Five days after the onset of ocular symptoms, the patient tested positive through polymerase chain reaction for SARS-CoV-2, and she also tested positive for SARS-CoV-2 IgG antibody one month later. Other than subjective fever and dysgeusia beginning the same day as her ocular symptoms, she had no other common symptoms of COVID-19 such as chills, sore throat, cough, shortness of breath, or gastrointestinal upset.

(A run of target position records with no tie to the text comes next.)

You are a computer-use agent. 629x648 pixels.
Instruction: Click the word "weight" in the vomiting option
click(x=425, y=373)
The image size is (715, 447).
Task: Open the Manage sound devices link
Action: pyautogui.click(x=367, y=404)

Six weeks after the onset of endothelial rejection, the patient was noted to have improvement in the keratic precipitates, but stable corneal edema. She remained free of other typical symptoms of COVID-19. Three months after the initial corneal endothelial rejection episode, SARS-CoV-2 polymerase chain reaction was repeated and resulted negative. Two days later, the patient underwent repeat PKP. At the postoperative 1-month visit, the patient's best corrected visual acuity was 20/40 and the graft remained clear without any signs of rejection.
DISCUSSION
The cornea is the most commonly allotransplanted tissue in the United States with a low rate of graft rejection because of ocular immune privilege. Antigens may be sequestered in the eye without eliciting an immunological reaction. Proinflammatory states can also disrupt the balance of immunoregulatory responses that allow for graft survival by allowing access of otherwise absent antigen presenting cells to protected graft sites.5,6
To our knowledge, this is the first reported case of acute corneal endothelial graft rejection in the setting of COVID-19. The patient's postoperative course lacked signs or risk factors for graft rejection such as corneal neovascularization or medication noncompliance.
It has been established that SARS-CoV-2 acts through its functional receptor ACE2 for cellular infection. ACE2 expression in various tissues is commensurate with the clinical pathology seen in the lungs, intestines, heart, and kidneys.2 Organs with high ACE2 expression are vulnerable because of cellular damage by 2 mechanisms, inadequate adaptive immune response in early viral replication and excessive innate immune response in late disease.4 Although it is unclear whether COVID-19 has any causal effect in this patient's acute graft rejection, it is conceivable that a proinflammatory microenvironment induced by the virus may have compromised corneal ocular immune privilege and increased the patient's susceptibility for rejection.
Footnotes
The authors have no funding or conflicts of interest to disclose.